Subclustering Analysis (Optional)

Overview

Subclustering analysis is a powerful technique for studying specific cell populations in greater detail. This feature allows you to analyze subclustered populations, such as T cells or fibroblasts, after initial CASSIA annotation.

Quick Start

CASSIA.runCASSIA_subclusters(
    marker = subcluster_results,
    major_cluster_info = "cd8 t cell",
    output_name = "subclustering_results",
    model = "anthropic/claude-sonnet-4.5",
    provider = "openrouter"
)
Python

Input

Workflow Summary

Initial CASSIA analysis on full dataset
Subcluster extraction and processing (using Seurat or Scanpy)
Marker identification for subclusters
CASSIA subclustering analysis
Uncertainty assessment (optional)

Required Input

Marker genes: DataFrame or file path containing marker genes for each subcluster (output from FindAllMarkers in Seurat or sc.tl.rank_genes_groups in Scanpy)

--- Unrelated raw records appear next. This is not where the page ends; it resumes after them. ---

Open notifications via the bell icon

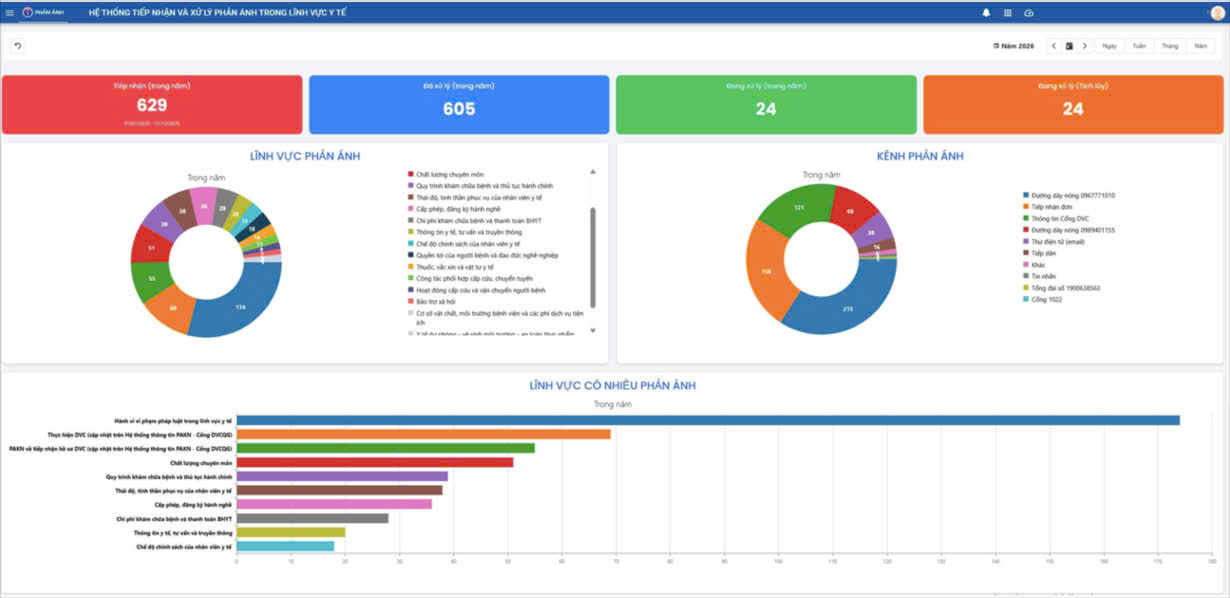pos(986,13)
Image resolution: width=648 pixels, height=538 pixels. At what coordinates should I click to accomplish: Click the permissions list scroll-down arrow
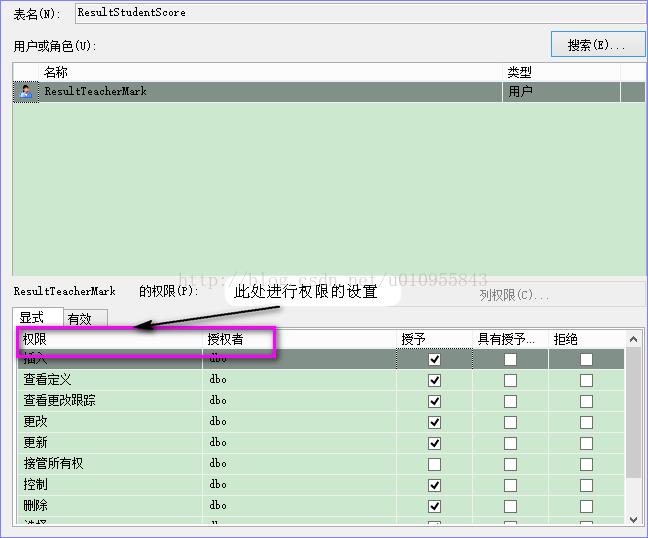tap(632, 518)
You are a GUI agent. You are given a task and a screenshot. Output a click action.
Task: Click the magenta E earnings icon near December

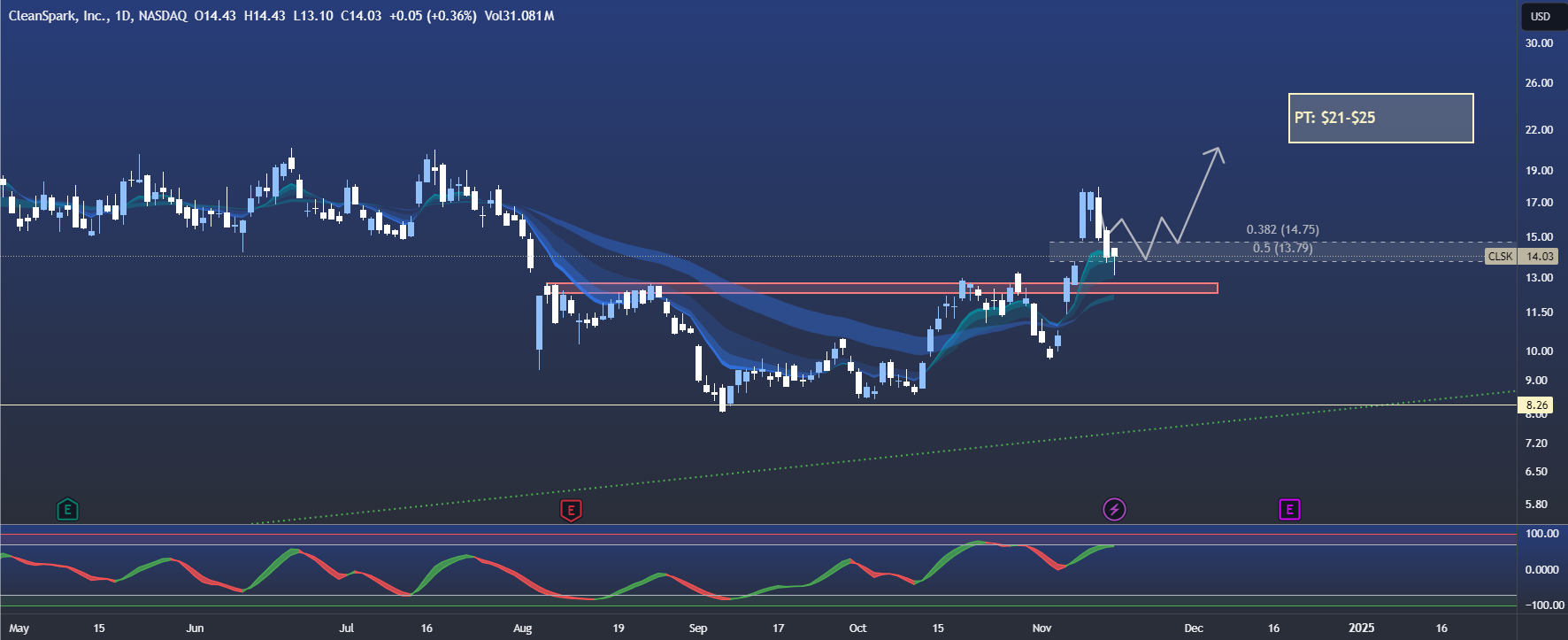[x=1289, y=510]
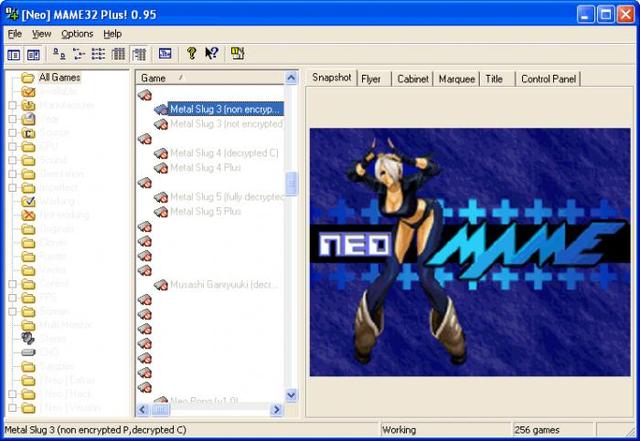This screenshot has height=441, width=640.
Task: Expand the Manufacturer folder node
Action: click(x=13, y=105)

We recommend applying the default CASSIA first. Then, on a target cluster, apply standard pipelines (Seurat/Scanpy) to subcluster and get marker results.

Parameters

Required Parameters

Parameter	Description
`marker`	Marker genes for the subclusters (DataFrame or file path)
`major_cluster_info`	Description of the parent cluster or context (e.g., "CD8+ T cells" or "cd8 t cell mixed with other celltypes")
`output_name`	Base name for the output CSV file
`model`	LLM model to use
`provider`	API provider

Optional Parameters

Parameter	Default	Description
`temperature`	0	Sampling temperature (0-1)
`n_genes`	50	Number of top marker genes to use

Uncertainty Assessment Functions

For more confident results, calculate consistency scores (CS) using multiple iterations:

runCASSIA_n_subcluster() - Run multiple annotation iterations:

CASSIA.runCASSIA_n_subcluster(
    n=5,
    marker=subcluster_results,
    major_cluster_info="cd8 t cell",
    base_output_name="subclustering_results_n",
    model="anthropic/claude-sonnet-4.5",
    temperature=0,
    provider="openrouter",
    max_workers=5,
    n_genes=50
)
Python

Parameter	Description
`n`	Number of iterations to run
`base_output_name`	Base name for output files (appended with iteration number)
`max_workers`	Number of parallel workers

runCASSIA_similarity_score_batch() - Calculate similarity scores across iterations:

CASSIA.runCASSIA_similarity_score_batch(
    marker = subcluster_results,
    file_pattern = "subclustering_results_n_*.csv",
    output_name = "subclustering_uncertainty",
    max_workers = 6,
    model = "anthropic/claude-sonnet-4.5",
    provider = "openrouter",
    main_weight = 0.5,
    sub_weight = 0.5
)
Python

Parameter	Default	Description
`file_pattern`	-	Glob pattern matching iteration result files
`main_weight`	0.5	Weight for main cell type similarity
`sub_weight`	0.5	Weight for subtype similarity

Output

File	Description
`{output_name}.csv`	Basic CASSIA analysis results
`{output_name}.html`	HTML report with visualizations
`{output_name}_uncertainty.csv`	Similarity scores (if uncertainty assessment is performed)

Automatic Report Generation: An HTML report is automatically generated alongside the CSV output for easy visualization of subclustering results.